Imperva API Security enables customers to implement a positive security model. This approach enforces all communications with the underlying API endpoint to meet criteria specified in the schema (URL, method, parameters, etc.). 

Customers can either upload an Open API Specification (e.g. Swagger) or generate one based on API activity. Schemas can be visualized in a table view, with the ability to configure specific controls on an individual endpoint. 

With APIs directly in front of data stores, attackers are now explicitly targeting weak and misconfigured APIs. Attempting to fuzz or probe an API with a positive security model will likely fail.

Prevent Online Fraud

Imperva Threat Research is monitoring an increase in large-scale credential stuffing attacks.

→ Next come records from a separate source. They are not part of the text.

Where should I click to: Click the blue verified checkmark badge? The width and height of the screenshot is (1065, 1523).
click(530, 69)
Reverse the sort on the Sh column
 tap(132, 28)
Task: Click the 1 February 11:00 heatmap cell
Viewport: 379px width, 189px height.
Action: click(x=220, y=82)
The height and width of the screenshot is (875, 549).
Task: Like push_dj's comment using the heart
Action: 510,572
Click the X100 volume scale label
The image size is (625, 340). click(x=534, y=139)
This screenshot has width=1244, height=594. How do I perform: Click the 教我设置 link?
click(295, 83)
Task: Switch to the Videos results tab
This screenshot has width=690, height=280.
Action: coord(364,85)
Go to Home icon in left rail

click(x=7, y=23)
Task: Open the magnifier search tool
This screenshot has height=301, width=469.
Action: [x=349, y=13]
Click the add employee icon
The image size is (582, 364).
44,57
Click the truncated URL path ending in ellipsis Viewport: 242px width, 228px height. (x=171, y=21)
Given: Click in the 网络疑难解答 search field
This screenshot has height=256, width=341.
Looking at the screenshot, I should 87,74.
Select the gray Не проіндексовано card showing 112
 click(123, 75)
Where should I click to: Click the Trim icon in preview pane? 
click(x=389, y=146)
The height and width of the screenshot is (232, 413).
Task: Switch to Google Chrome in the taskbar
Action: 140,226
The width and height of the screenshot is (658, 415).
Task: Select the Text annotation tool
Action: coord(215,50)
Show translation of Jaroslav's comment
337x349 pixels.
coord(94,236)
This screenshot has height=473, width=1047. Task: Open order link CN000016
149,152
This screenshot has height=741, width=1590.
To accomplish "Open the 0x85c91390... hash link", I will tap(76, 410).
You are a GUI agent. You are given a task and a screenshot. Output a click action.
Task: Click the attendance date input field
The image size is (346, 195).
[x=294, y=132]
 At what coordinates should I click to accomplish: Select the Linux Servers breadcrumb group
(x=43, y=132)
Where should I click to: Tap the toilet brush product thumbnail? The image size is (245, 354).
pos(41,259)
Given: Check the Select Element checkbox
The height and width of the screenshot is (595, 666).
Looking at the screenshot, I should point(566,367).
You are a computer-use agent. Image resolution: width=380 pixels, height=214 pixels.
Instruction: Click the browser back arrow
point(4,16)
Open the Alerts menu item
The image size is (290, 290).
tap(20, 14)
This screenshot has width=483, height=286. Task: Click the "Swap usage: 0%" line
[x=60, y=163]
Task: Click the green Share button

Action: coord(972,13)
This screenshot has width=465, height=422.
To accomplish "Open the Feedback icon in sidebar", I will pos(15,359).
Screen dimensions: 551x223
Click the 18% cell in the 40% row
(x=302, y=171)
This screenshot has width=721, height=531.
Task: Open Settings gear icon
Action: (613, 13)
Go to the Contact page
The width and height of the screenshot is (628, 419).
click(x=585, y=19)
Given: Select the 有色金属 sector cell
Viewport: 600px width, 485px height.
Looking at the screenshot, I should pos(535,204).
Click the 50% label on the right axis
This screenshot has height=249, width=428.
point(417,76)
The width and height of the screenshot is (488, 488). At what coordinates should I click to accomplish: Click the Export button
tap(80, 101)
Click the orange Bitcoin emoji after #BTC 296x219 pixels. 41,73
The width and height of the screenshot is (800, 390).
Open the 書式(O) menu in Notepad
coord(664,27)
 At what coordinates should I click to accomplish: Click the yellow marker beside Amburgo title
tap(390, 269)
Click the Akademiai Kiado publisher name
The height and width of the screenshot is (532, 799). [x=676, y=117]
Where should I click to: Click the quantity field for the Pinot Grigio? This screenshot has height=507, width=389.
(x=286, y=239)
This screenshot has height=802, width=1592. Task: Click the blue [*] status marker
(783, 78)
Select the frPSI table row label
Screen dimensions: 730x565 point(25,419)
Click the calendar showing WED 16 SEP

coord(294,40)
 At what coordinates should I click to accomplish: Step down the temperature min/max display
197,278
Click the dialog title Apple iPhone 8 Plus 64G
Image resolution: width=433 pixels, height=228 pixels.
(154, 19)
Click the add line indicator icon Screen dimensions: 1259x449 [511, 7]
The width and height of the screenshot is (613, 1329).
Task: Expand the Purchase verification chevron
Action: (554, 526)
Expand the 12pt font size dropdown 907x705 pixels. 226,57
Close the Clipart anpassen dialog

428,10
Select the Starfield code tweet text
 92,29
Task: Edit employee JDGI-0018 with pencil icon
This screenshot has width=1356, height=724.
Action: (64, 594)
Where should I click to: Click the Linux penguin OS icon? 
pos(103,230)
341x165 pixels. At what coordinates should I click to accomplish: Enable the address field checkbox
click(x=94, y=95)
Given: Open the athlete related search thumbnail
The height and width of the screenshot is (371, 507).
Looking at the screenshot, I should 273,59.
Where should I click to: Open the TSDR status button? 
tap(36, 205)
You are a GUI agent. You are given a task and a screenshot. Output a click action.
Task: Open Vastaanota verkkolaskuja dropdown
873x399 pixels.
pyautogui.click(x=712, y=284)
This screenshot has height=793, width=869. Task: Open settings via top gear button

We recommend that Imperva Account Takeover be enabled to prevent any potential online fraud risks.

The product monitors for repeated login attempts, successes, and failures for specific applications. Imperva Threat Research is also regularly compiling a dictionary of leaked credentials, correlating that metadata with attacks on web applications.

Summary

Imperva is working around the clock and ready to help customers prevent edge, application, and data security attacks. If you’re a customer and require assistance with any of the actions referenced above, please reach out to the Imperva Customer Success team. Existing Imperva customers can create support tickets using the Imperva Support Portal. 

Like many around the world, we at Imperva hope for a peaceful resolution soon. We appreciate your trust in us and are ready to help you during these uncertain times.